Après un rejet cinglant, le maire joue sa crédibilité politique face à une fronde interne grandissante.



La séquence politique qui s’ouvre cette semaine à Libreville s’annonce déterminante pour Pierre Matthieu Obame Etoughe. Quinze jours après le rejet de son budget primitif par le Conseil municipal, l’édile est contraint de présenter une nouvelle mouture, conformément aux exigences légales. Ce rendez-vous, prévu ce vendredi, prend des allures de test grandeur nature pour un maire déjà fragilisé depuis sa prise de fonctions le 17 novembre 2025. Ce revers initial, qualifié par certains de désaveu, a révélé au grand jour les fractures au sein de la majorité municipale.

En ligne de mire : les divisions internes à l’Union démocratique des bâtisseurs, formation politique à laquelle appartient le maire. Une partie de ses propres alliés plaiderait désormais pour son départ, dénonçant des dysfonctionnements persistants dans la gestion municipale. Ces critiques sont relayées par d’autres acteurs politiques, dont le Front démocratique et socialiste, qui évoque une gouvernance en décalage avec les exigences de la Ve République et pointe la continuité de pratiques jugées obsolètes. Dans ce climat tendu, le maire devra faire preuve d’habileté politique pour rallier une majorité et éviter un nouvel échec aux conséquences potentiellement fatales pour son mandat.
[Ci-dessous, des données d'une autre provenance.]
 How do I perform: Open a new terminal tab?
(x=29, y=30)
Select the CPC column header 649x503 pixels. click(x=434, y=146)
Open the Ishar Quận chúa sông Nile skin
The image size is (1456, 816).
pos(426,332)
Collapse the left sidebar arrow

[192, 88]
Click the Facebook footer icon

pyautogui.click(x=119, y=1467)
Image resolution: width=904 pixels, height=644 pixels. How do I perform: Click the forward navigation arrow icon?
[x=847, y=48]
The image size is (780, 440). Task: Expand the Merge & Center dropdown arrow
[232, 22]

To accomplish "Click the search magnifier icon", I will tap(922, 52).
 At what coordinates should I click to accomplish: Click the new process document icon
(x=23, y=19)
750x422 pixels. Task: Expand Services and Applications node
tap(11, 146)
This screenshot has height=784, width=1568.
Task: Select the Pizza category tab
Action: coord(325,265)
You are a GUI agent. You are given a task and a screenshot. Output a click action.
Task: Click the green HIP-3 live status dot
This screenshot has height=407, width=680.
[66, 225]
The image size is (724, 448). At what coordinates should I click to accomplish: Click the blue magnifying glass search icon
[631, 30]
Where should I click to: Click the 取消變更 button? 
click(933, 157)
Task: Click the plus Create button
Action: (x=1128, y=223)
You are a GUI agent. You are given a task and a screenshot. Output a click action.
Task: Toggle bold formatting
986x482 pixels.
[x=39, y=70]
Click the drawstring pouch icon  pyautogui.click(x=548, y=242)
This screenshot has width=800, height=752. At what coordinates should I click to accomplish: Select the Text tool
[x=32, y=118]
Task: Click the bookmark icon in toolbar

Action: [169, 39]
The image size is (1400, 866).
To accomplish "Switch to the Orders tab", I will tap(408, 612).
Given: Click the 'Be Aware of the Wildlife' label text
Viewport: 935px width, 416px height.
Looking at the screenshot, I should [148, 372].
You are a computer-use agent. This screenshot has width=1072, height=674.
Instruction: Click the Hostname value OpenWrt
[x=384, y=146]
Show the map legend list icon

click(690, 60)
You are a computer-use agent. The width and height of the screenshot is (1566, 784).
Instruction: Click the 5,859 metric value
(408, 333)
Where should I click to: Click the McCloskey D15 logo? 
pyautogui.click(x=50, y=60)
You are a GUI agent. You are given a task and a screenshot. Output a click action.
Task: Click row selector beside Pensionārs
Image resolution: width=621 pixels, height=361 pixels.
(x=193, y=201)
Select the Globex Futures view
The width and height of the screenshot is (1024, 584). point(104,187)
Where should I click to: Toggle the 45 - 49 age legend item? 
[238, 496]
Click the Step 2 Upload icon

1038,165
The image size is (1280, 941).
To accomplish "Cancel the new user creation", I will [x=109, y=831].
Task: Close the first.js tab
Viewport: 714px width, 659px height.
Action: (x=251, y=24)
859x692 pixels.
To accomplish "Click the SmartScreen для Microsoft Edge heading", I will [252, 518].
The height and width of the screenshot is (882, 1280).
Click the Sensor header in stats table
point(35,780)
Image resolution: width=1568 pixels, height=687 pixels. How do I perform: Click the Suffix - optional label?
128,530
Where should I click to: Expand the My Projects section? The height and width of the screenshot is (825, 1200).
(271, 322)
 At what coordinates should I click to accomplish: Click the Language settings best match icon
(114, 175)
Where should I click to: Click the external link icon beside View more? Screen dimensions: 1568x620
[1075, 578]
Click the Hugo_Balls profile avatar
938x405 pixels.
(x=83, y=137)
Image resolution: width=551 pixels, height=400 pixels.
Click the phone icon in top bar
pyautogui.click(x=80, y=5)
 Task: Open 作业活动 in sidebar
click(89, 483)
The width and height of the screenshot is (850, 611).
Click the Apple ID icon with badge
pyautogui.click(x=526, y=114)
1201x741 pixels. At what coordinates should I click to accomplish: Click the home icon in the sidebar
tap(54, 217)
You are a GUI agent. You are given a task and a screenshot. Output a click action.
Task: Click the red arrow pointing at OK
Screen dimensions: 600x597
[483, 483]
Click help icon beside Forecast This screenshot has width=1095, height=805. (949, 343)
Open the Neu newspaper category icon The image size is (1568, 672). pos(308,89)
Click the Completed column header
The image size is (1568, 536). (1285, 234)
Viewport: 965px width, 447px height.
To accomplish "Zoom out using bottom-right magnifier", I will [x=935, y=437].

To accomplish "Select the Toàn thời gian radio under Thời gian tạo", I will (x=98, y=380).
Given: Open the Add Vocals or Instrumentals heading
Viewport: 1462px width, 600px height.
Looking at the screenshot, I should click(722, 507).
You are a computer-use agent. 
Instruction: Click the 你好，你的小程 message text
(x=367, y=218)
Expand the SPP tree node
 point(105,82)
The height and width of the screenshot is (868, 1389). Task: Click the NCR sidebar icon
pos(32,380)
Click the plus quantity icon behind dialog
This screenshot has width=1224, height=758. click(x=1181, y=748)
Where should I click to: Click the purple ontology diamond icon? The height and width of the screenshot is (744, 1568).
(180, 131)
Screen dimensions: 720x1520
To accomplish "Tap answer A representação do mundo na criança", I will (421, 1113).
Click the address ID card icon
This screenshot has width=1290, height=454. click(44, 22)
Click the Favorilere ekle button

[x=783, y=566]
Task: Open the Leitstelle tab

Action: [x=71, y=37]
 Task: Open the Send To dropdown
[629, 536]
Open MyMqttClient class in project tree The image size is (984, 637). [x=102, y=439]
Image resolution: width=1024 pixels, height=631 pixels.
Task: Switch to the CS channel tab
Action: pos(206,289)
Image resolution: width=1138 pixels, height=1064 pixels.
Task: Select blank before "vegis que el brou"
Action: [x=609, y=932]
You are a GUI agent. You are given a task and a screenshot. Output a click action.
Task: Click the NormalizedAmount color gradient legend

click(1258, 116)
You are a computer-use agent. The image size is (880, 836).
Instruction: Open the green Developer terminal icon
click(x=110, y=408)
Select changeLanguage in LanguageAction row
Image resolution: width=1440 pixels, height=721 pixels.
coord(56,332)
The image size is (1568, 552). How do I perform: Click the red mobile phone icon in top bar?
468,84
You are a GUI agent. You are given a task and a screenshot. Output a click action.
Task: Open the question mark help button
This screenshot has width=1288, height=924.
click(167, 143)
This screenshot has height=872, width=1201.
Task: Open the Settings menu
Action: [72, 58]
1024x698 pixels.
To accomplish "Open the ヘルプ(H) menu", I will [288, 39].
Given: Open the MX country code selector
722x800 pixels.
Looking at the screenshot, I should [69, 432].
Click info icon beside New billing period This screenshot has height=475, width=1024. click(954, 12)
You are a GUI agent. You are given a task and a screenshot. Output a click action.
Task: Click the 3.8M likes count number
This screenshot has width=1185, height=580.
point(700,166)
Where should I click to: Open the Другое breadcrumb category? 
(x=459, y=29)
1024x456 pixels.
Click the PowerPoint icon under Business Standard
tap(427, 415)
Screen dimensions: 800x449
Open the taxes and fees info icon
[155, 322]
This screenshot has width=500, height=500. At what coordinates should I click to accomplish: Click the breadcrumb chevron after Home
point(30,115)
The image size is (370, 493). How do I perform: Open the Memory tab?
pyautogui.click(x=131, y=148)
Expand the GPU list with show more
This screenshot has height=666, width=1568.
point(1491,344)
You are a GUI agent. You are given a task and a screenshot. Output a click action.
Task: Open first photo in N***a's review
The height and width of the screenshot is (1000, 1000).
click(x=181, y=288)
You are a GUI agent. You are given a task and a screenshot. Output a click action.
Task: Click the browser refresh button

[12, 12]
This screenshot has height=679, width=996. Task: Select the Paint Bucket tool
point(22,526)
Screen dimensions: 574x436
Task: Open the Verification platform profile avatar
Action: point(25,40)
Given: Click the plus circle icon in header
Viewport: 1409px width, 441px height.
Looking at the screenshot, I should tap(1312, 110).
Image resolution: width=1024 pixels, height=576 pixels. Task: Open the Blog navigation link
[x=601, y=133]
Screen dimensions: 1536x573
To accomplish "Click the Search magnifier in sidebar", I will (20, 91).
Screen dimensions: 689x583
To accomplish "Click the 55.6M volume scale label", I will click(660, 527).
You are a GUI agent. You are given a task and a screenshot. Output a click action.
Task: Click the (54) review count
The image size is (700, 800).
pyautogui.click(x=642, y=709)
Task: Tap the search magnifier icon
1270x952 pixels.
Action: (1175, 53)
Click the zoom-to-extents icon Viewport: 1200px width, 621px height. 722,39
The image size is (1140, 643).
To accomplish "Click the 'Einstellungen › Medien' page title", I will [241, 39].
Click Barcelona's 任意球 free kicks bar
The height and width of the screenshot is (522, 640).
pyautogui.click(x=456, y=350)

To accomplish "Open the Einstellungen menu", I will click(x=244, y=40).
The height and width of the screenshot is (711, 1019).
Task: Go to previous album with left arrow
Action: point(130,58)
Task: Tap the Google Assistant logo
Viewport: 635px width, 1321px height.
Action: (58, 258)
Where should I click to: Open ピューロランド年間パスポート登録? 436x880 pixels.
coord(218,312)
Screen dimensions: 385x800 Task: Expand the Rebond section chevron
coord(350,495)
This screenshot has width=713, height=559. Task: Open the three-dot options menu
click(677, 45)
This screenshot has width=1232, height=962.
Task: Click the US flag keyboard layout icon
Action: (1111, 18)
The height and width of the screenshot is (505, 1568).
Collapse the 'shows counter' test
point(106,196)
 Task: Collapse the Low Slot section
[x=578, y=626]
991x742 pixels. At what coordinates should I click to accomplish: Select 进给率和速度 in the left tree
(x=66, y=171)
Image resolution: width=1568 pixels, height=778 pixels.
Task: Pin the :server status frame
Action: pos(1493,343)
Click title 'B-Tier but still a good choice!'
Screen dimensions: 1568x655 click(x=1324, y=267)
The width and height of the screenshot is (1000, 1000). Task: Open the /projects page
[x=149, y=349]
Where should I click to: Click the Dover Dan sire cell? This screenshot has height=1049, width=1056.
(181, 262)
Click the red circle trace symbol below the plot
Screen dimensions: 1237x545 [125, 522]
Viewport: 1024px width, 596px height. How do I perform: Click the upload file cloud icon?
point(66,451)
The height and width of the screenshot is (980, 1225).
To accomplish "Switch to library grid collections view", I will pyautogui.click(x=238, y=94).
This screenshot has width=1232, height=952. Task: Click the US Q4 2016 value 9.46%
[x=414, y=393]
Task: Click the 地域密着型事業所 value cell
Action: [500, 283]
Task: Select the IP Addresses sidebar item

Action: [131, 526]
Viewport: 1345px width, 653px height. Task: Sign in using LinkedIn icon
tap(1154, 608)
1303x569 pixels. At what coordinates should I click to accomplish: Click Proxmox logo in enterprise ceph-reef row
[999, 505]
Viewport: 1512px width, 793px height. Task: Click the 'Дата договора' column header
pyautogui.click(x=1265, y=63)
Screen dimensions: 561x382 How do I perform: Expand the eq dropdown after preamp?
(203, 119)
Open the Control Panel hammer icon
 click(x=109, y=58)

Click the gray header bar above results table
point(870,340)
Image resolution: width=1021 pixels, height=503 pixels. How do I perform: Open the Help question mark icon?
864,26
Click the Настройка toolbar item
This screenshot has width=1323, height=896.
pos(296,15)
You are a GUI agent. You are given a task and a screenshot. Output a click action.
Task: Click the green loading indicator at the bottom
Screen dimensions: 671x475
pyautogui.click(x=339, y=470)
Car au-delà des luttes d’influence au sommet, c’est la confiance des citoyens qui s’érode. Dans plusieurs quartiers de Libreville, le sentiment de déconnexion entre les élus et les préoccupations quotidiennes, accès à l’eau, à l’électricité, transport ou sécurité, ne cesse de croître. Si certains soutiens du maire dénoncent une cabale politique visant à l’écarter après ses tentatives de réforme, un second rejet du budget pourrait sceller son isolement et précipiter une issue défavorable. Dans cette bataille où se mêlent enjeux de pouvoir et attentes populaires, l’issue du vote à venir pourrait bien redessiner l’équilibre politique à la tête de la capitale gabonaise.